Book Review: Three Letters from The Andes
Safe in the mess-tent the beginners listened wide-eyed to tales of thunderstorms in the high arêtes where the electricity makes one’s hair stand literally on end and the ice-axe hisses in one’s grasp like a snake…
This week we are transported to Peru! As it's summer and I long to travel, I have decided to live vicariously through the travels of others. The book this week is a series of letters to Patrick Leigh Fermor’s wife about the inexplicable highs, and occasional lows of exploring the Peruvian Andes. There is humour, campsite tales, altitude sickness and the small probability that they’re being followed up a glacier by the Peruvian secret police.
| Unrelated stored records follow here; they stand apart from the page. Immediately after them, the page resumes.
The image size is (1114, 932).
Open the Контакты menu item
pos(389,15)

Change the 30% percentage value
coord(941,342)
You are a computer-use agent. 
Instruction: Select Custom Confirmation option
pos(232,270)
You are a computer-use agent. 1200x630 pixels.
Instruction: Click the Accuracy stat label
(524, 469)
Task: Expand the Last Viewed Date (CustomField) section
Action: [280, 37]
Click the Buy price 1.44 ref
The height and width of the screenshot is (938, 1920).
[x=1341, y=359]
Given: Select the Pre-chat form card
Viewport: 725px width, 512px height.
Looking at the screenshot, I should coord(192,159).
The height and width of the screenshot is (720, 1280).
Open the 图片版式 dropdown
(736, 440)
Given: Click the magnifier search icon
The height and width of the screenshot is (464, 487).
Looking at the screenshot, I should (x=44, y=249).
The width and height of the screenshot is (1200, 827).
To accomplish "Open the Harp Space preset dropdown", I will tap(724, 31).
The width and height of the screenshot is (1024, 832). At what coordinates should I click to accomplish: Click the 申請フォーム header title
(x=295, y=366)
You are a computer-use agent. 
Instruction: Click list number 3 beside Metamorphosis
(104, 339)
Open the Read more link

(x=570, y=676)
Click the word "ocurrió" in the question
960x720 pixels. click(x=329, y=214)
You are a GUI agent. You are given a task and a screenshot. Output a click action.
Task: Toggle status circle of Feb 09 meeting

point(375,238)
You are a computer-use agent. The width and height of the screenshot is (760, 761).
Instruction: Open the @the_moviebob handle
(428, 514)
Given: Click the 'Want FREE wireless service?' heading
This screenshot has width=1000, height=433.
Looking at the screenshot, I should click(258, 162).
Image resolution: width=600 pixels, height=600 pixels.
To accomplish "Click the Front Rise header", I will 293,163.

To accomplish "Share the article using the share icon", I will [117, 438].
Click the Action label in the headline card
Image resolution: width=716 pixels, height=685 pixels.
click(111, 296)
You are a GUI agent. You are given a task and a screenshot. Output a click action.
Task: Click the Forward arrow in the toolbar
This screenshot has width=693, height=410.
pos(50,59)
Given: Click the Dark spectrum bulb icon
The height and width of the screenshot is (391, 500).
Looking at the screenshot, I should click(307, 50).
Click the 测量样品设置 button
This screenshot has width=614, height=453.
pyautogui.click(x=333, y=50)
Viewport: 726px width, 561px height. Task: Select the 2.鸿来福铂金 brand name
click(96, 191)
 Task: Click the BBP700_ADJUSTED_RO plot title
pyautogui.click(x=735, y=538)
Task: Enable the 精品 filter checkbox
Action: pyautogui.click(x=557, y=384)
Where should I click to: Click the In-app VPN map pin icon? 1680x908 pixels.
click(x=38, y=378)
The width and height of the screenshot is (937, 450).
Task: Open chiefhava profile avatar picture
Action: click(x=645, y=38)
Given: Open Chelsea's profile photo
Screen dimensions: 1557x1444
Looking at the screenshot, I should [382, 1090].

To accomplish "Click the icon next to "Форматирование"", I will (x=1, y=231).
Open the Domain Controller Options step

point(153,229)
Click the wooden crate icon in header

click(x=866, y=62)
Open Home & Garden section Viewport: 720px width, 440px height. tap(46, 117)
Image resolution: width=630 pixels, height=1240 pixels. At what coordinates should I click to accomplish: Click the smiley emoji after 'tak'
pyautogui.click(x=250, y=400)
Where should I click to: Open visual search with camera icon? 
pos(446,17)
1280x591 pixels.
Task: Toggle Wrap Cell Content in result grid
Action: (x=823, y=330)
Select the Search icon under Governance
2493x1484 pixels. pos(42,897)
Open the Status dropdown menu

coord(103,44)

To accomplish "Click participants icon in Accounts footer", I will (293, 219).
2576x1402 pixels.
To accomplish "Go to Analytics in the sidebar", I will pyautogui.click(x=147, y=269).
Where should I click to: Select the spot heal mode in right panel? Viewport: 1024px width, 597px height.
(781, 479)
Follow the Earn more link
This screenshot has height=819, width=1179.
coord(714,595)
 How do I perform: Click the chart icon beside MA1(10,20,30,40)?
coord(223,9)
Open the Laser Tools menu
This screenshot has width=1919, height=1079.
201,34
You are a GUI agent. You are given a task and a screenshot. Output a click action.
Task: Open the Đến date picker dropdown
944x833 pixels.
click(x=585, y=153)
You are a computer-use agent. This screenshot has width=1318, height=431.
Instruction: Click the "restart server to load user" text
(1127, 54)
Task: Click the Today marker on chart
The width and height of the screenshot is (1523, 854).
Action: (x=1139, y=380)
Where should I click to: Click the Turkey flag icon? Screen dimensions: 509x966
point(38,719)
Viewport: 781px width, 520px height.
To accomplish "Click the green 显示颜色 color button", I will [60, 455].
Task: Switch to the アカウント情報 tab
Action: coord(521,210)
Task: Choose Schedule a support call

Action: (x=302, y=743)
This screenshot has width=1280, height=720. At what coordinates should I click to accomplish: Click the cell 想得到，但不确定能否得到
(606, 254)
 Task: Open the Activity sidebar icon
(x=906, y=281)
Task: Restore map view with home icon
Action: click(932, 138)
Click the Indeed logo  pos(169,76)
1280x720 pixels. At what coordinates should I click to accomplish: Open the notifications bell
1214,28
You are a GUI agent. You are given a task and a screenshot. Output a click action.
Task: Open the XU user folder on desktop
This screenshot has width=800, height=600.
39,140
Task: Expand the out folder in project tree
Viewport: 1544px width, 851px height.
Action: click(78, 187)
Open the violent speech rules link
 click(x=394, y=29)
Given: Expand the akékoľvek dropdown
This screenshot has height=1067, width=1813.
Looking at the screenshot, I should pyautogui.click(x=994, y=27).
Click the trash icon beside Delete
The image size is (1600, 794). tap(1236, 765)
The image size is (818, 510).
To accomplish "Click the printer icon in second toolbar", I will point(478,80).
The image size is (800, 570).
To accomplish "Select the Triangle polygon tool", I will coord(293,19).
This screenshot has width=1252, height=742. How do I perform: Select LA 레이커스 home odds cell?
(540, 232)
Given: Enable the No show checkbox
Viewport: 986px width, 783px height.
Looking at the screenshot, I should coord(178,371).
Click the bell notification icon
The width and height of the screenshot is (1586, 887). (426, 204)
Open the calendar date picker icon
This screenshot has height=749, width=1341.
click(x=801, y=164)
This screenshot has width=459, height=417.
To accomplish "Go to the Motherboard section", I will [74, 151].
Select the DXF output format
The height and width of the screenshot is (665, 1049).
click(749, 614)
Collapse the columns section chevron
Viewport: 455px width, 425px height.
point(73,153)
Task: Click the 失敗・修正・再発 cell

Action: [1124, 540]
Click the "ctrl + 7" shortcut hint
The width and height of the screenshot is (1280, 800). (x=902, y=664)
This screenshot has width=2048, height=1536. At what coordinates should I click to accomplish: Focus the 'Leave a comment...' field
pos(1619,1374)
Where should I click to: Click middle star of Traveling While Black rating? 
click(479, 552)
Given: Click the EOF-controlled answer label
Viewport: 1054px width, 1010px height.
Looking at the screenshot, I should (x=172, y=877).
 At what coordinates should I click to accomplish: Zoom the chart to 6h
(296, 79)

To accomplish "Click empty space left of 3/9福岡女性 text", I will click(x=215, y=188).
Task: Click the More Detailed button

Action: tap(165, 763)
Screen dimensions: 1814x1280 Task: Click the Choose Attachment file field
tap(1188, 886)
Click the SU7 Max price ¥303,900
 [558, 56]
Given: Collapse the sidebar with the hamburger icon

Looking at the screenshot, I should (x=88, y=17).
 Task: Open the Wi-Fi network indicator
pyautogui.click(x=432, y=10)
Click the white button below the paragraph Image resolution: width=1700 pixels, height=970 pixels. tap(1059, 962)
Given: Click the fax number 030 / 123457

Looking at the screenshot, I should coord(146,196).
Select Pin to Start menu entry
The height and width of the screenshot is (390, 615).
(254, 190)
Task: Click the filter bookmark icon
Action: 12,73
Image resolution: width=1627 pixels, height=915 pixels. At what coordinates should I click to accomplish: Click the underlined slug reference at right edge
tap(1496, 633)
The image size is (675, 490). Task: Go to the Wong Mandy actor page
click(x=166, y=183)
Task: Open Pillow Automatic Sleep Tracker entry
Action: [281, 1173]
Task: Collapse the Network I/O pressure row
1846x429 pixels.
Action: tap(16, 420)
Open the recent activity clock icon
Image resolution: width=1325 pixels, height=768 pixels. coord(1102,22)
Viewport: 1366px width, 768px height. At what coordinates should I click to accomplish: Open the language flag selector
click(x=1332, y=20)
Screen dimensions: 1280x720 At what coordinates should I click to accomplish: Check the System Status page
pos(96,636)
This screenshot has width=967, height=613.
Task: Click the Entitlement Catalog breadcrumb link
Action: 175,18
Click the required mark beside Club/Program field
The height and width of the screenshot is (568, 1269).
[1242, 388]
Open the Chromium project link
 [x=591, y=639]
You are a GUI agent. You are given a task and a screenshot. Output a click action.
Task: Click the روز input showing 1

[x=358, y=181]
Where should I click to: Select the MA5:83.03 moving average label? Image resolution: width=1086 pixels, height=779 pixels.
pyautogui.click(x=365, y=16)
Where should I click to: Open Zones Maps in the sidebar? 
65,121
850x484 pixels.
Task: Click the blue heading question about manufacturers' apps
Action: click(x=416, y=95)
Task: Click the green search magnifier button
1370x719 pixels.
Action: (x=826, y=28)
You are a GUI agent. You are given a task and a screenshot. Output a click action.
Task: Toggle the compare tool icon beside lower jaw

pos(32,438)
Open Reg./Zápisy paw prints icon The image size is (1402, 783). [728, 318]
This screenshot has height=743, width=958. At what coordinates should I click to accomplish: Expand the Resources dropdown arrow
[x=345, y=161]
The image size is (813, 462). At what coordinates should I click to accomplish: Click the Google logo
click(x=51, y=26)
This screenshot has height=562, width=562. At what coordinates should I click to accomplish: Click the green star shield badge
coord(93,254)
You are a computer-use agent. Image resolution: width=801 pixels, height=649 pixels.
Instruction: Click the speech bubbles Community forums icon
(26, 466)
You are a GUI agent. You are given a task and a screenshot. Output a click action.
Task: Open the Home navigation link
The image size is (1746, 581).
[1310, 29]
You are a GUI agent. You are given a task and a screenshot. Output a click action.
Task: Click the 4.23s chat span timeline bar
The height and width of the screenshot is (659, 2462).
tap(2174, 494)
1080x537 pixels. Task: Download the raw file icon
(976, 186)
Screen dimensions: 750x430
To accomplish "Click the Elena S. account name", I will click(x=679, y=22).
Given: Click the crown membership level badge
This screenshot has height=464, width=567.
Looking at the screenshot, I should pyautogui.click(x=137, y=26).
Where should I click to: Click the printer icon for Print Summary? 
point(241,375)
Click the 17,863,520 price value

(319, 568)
A group of travellers, some experienced climbers, a poet, a botany-loving duke, a social anthropologist and a Swiss jeweller and skier make up this rag-tag group of explorers. We start in the gloomy world of London before being carted across the Atlantic to Lima, before embarking to the Andes! The imagery is spectacular, one can almost imagine they are there, climbing through the mountains of the Andes, watching shepherdess miles below herd her sheep, or the quiet horror of slipping on the ice of a glacier and falling several feet. Their climbs are hazardous, but lots of whisky is involved – I’m still not sure if that was to help with circulation or because we Brits like a drink. He rather coyly leaves that ambiguous. However, the Andes, by all accounts, are stunning. The deep valleys and rivers are unrelenting; the steep climb, sometimes too much for their ponies carrying the load and for the climbers who are novices, must stay behind. Then, falling asleep to tales of adventures past under a million stars. Perfect.
The interactions with locals are interesting, most of the conversation is held in the indigenous language Quechan, whereas our explorers rely on that of the conquistadors: Spanish. There was one particularly biting piece where the group are returning to Lima and staying at the best hotel in Puno, only to find the food horrendous, the promise of hot water an utter lie and the manager next to useless – until one of the group forgoes the British ‘stiff upper lip’ and throws his eggs at the wall. THEN it’s all smiles, hot water magically appears, eggs are cooked to perfection and transport to Lima magically appears. Go figure.
Looks like I need to book a flight to Peru soon. They clearly had the time of their lives; hay life is short and life is for living. I’ve never thought about climbing a glacier, but I am now.